Deputy Director, San Diego Supercomputer Center

Industrial Engagement in the "New Normal"

As one outcome of a strategic planning process, the San Diego Supercomputer Center decided in 2008 to place an increased emphasis on its industrial engagement program. Unfortunately, the timing coincided with the emergence of the worst financial downturn since the Great Depression. Companies hunkered down and put severe restrictions on virtually all new or discretionary spending. It was not the ideal time to develop new university-industry partnerships. However, during this time it became clear that companies would spend where necessary to achieve their business objectives, whether through developing innovative technology or operating more efficiently. Recognizing this, SDSC focused on tactical, project-specific engagements where there was a clear connection to meeting the industrial partner's business need. Potential partners were approached more as customers than funding agencies, which proved to be a successful formula for getting projects started and building relationships. Projects accomplished during this timeframe ranged from researching computer architectures for real-time visualization of massive volumetric data sets, to providing HPC capacity for a major civil engineering project, to computing and storage services for next-generation sequencing. Key success factors in our approach included the "customer-centric" view, a "delivery-oriented" mindset, and responsiveness to the industry partner's needs and timelines.

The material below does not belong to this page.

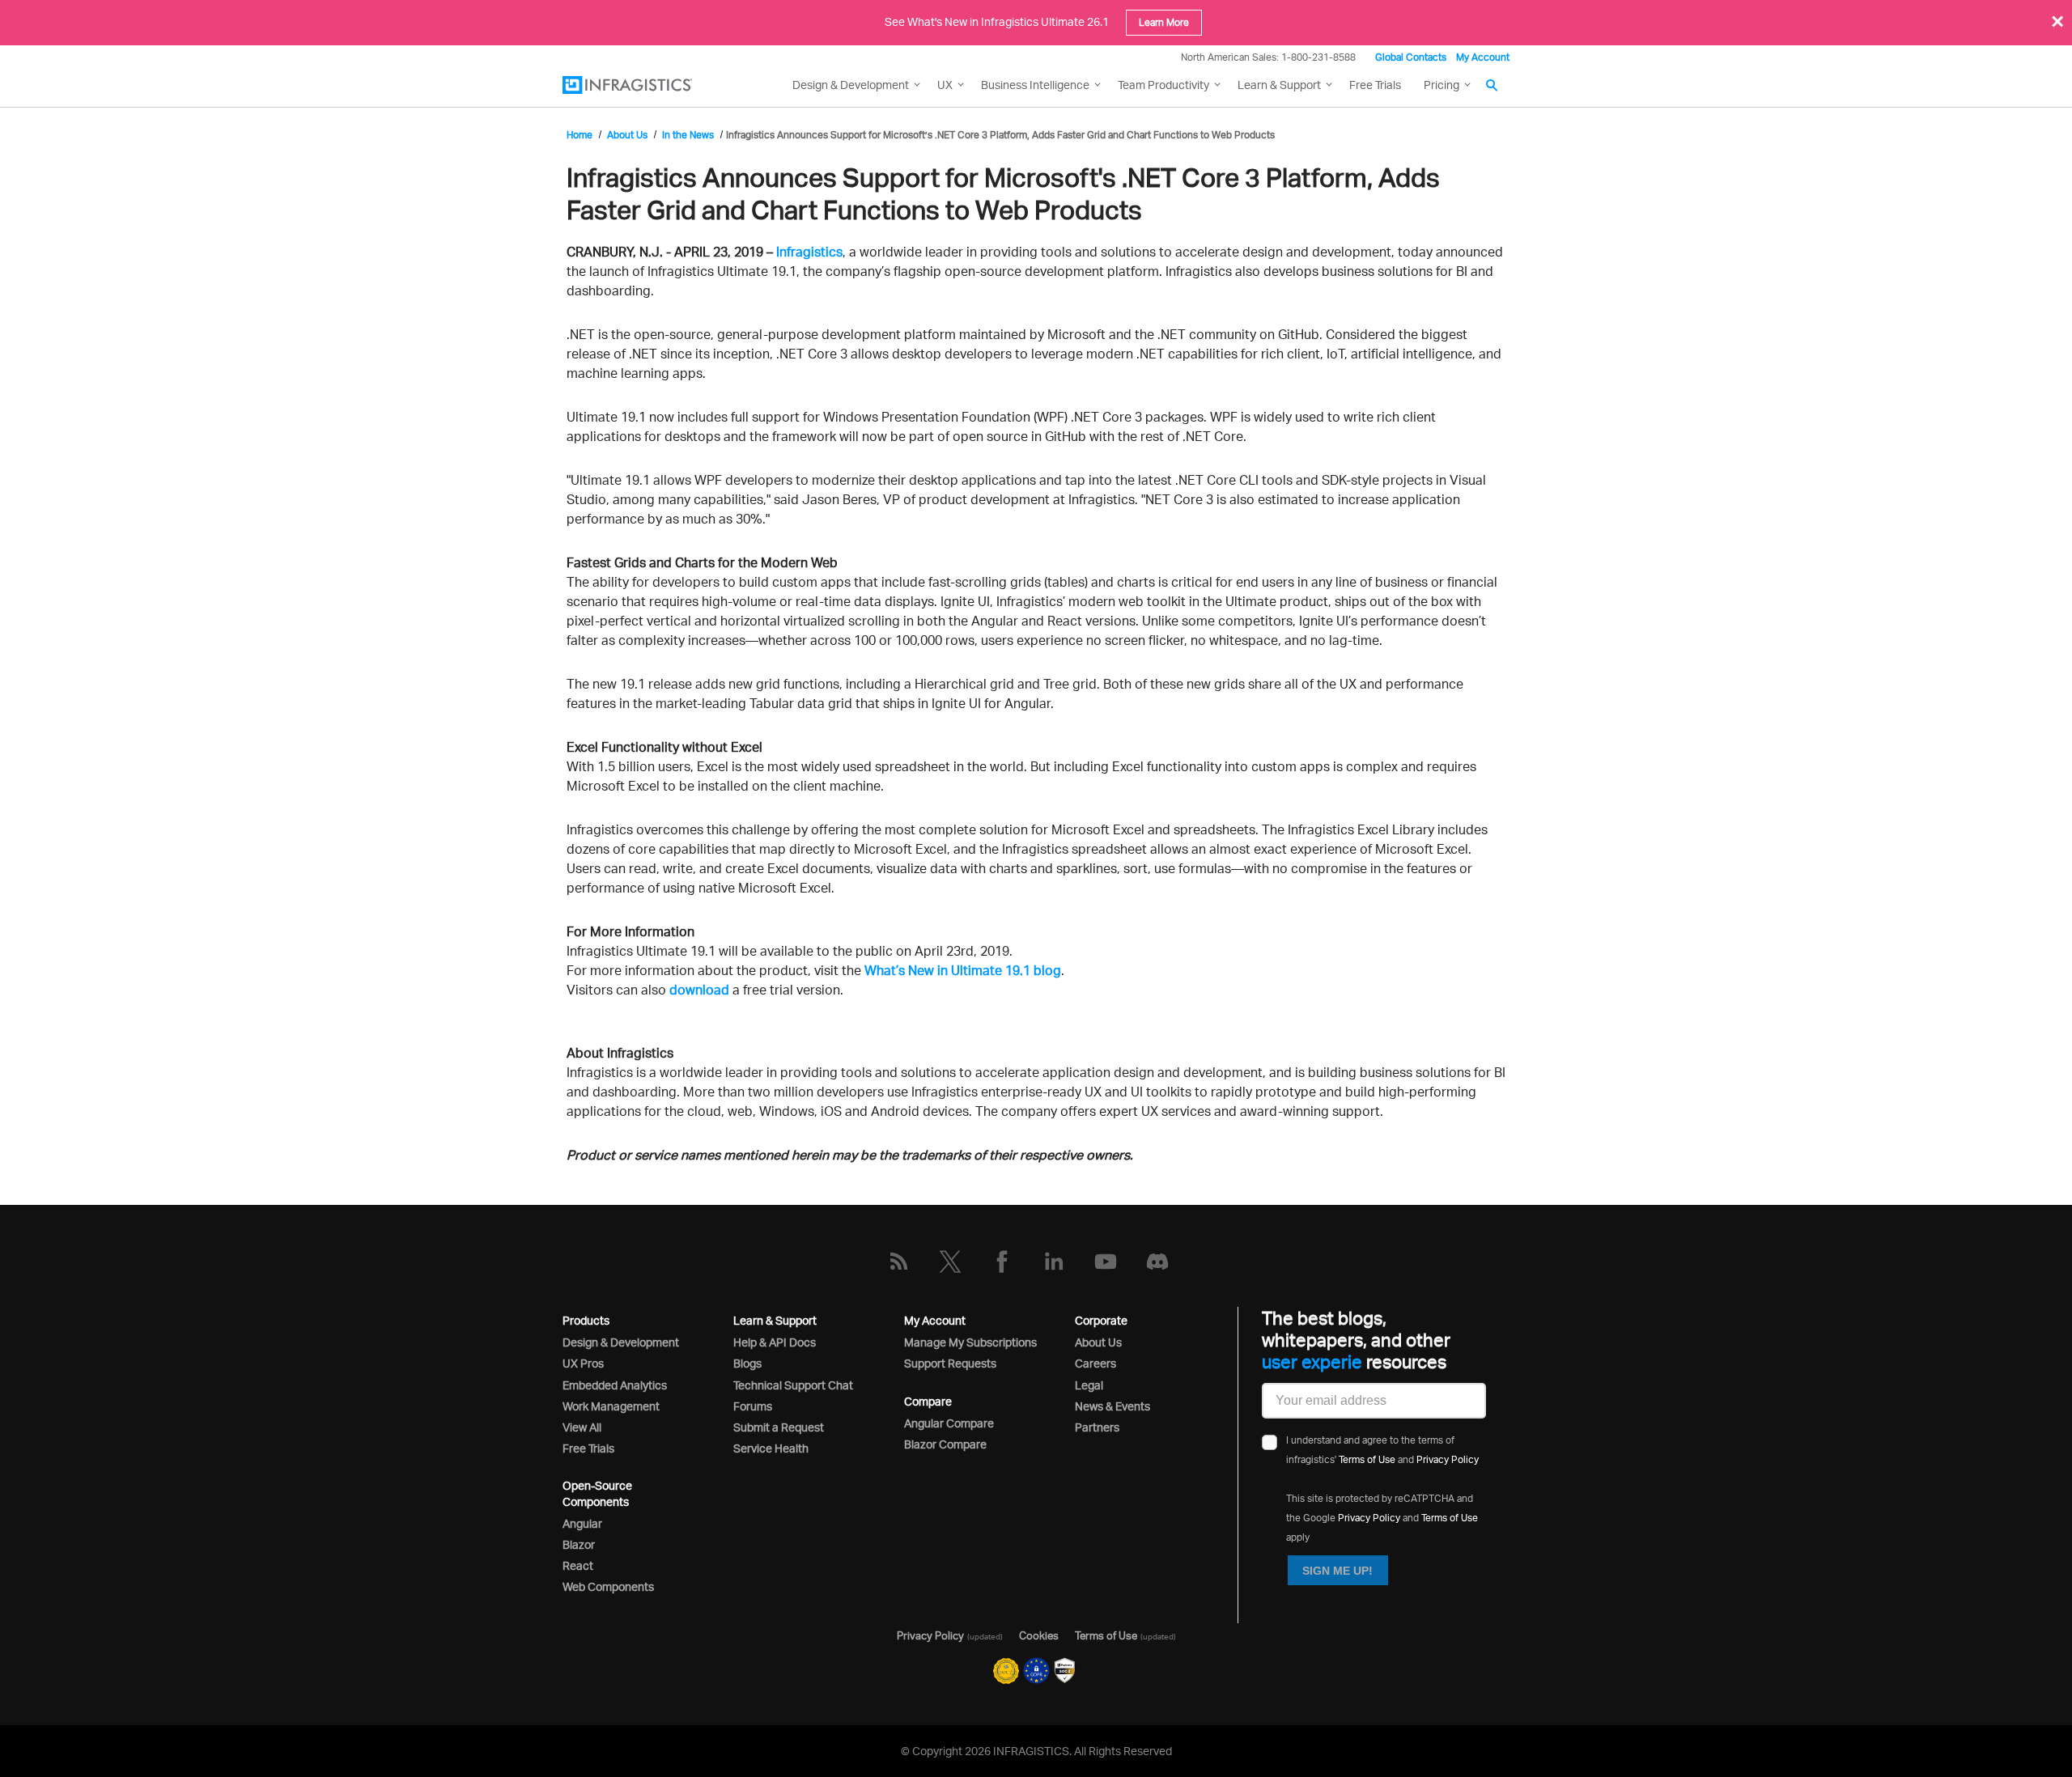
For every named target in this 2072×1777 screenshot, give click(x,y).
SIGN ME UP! (1337, 1570)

Working with industry in this way is not without its challenges. Projects requiring precisely defined outcomes or deliverables can necessitate a different mindset than grant-funded research, and reacting to industry timelines can be challenging for academic organizations as companies tend to call "when they need it yesterday." Commercial software licenses can be a particular challenge with which we have had mixed results. Despite the challenges, SDSC has developed a number of successful projects and partnerships over the last three years, assisting companies and other organizations to achieve their business goals in a difficult environment, laying the groundwork for longer-term relationships, and demonstrating the economic and technological impacts of HPC centers to the commercial sector. In this presentation, we will describe in more detail the key success factors and hurdles to HPC academic/industrial engagement programs in this "new normal" business environment, as well as successful examples of HPC for industry applications.

Biography

Dr. Richard Moore has been with the San Diego Supercomputer Center since 2002, and is currently the center's Deputy Director and the Principal Investigator of SDSC's TeraGrid award to operate high-performance compute and storage resources for the national open-science user community. Dr. Moore previously held the position of Executive Director for NPACI, the National Partnership for Advanced Computational Infrastructure. Prior to SDSC, Dr. Moore worked in the aerospace industry for 20 years, including positions at the Aerospace Corporation and Photon Research Associates. He received his Bachelors degree in Astronomy and Mathematics from the University of Michigan and his PhD in Astronomy from the University of Arizona, and had a postdoc position in Radio Astronomy at Caltech.